Autre exemple, le Slip français, pionnier du Made in France digital, a lui aussi multiplié les boutiques physiques pour renforcer la proximité avec les clients.
Cette stratégie a entraîné des investissements en entrepôt, en personnel et en systèmes d’information, nécessaires pour assurer une cohérence entre le stock en ligne et celui en magasin, tout en maintenant la promesse du local et du circuit court.
Ces expériences montrent que passer du digital au physique, via une transition multicanale, ne consiste pas seulement à ouvrir une boutique. Cela implique de repenser la chaîne logistique dans son ensemble : prévisions, entreposage, transport, gestion de stocks… et même durabilité (si cela est un objectif de Shein !). Shein, avec son modèle fondé sur la vitesse et la dispersion mondiale, se retrouve confrontée à des défis similaires… mais à une échelle sans commune mesure.
Un « stress-test » logistique grandeur nature
L’implantation de Shein en France est un test grandeur nature pour son modèle logistique. Si l’entreprise parvient à articuler e-commerce et commerce physique sans compromettre sa rapidité et ses marges, elle pourrait redéfinir les standards de l’ultrafast-fashion… Mais la probabilité inverse est tout aussi plausible : que les rigidités du retail viennent brider l’agilité et révéler les limites d’un modèle conçu pour l’instantanéité numérique.

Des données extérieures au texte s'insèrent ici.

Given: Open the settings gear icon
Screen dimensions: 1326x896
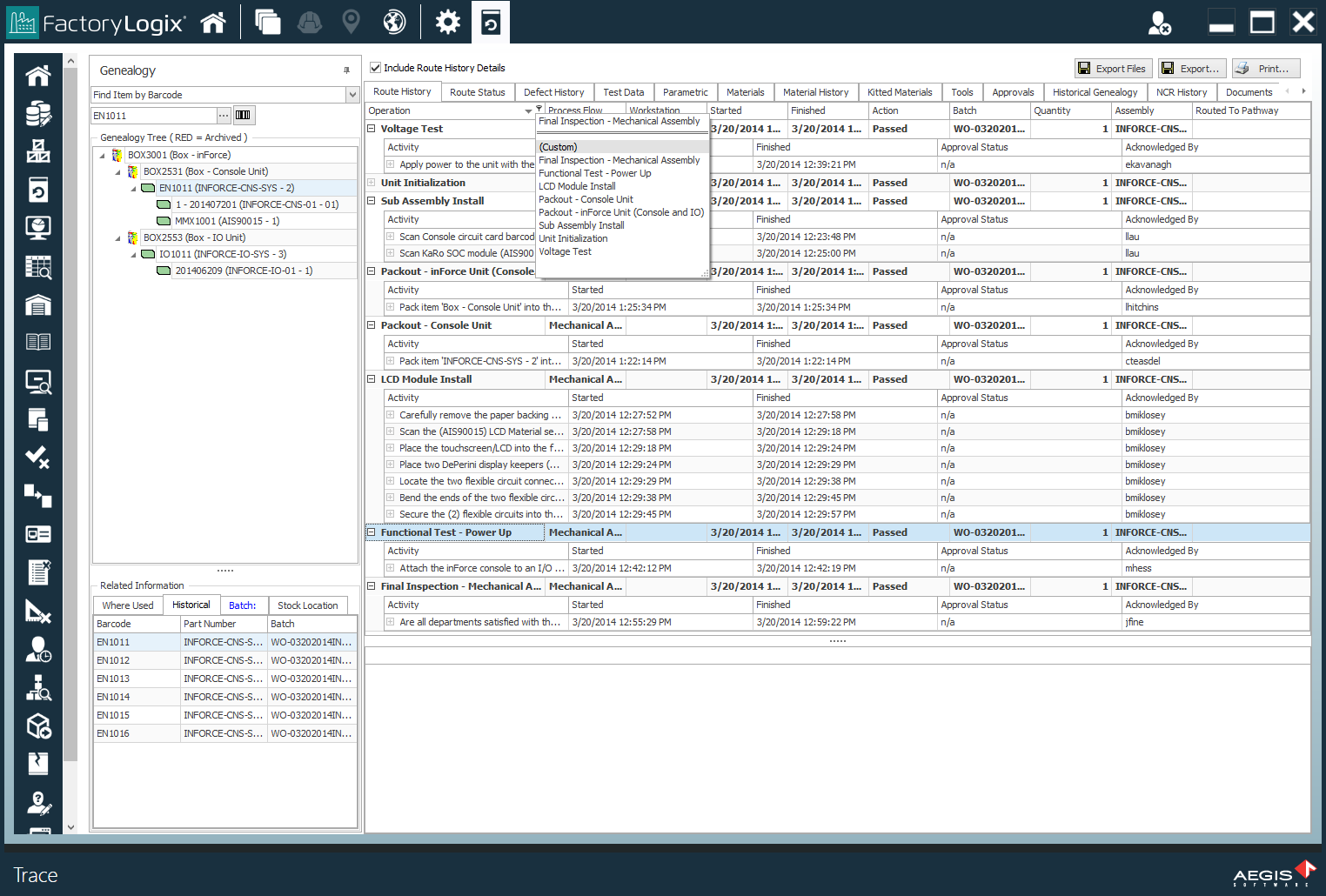Looking at the screenshot, I should pyautogui.click(x=447, y=22).
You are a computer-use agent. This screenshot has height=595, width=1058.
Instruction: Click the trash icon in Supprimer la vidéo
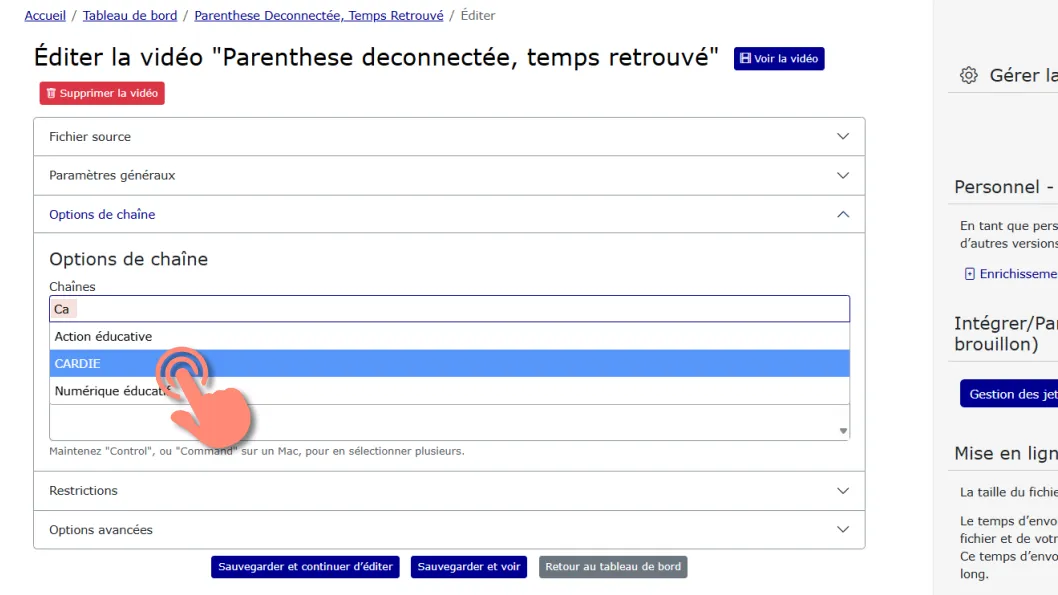click(x=51, y=93)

L’expérience française devrait donc servir en quelque sorte de laboratoire logistique. Soit Shein réussit à hybrider ses flux mondiaux avec des capacités locales efficaces, soit cette transition exposera la fragilité structurelle d’une fast-fashion devenue trop rapide pour le monde physique. En définitive, plus qu’une simple diversification commerciale, cette implantation marque l’entrée de Shein dans une nouvelle ère, celle où l’optimisation logistique devient la clé de sa nouvelle expansion.